Doing a survey on a topic that, in a way, can be perceived as politically sensitive, always involves a risk for the person doing the survey. But it is unacceptable that a researcher is forced to stop researching a subject due to the political sensitivity of the subject that can create risks for the researcher. It is a threat to academic freedom and this freedom needs to be defended. In other words, to defend academic freedom, we academics should study tensions in society, whether there is a risk or not. I think it is worth taking the risk and doing a study on academic freedom in Turkey because it contributes important knowledge.
Turkey is a clear example, but there are threats to academic freedom around the world, often in more subtle ways. How do you think we in Sweden should work with the issue?

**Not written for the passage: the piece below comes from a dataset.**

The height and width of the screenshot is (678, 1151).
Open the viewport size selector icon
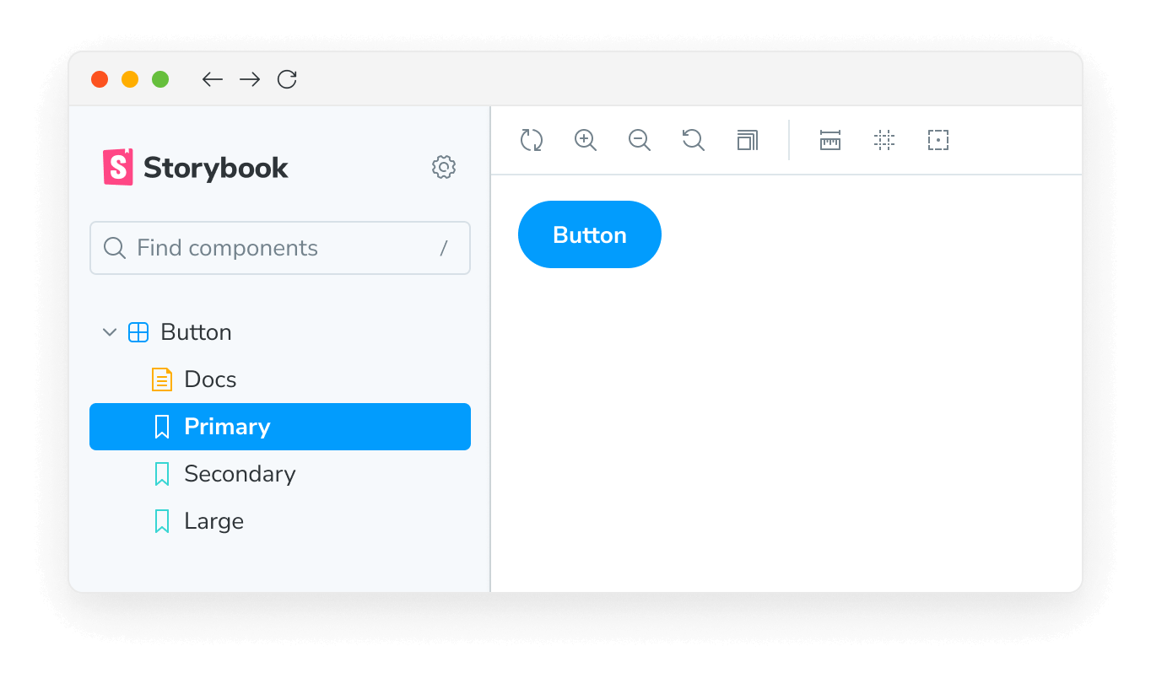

Yes, unfortunately, attacks on academic freedom and/or institutional autonomy are not a local problem. It does not only concern countries governed by authoritarian regimes or countries that do not have freedom of expression. Although differences are large and the situation varies between different countries, the problem also affects democratic countries. They are not immune to attacks on academic freedom. I think that external demands, especially from politicians, for strategic measures or priorities threaten academic freedom and institutional autonomy. There are countless ways to exercise control over free thinking. In Sweden and other parts of the world, threats to academic freedom are occasionally noticed in the media. There are public discussions on the subject, but I think it should be given even more attention, as it is a threat to the fundamental values of democracy. As I said earlier, attacks on academic freedom affect the entire academic world and this freedom needs to be protected and defended, not only locally but also globally. It requires efforts from around the world.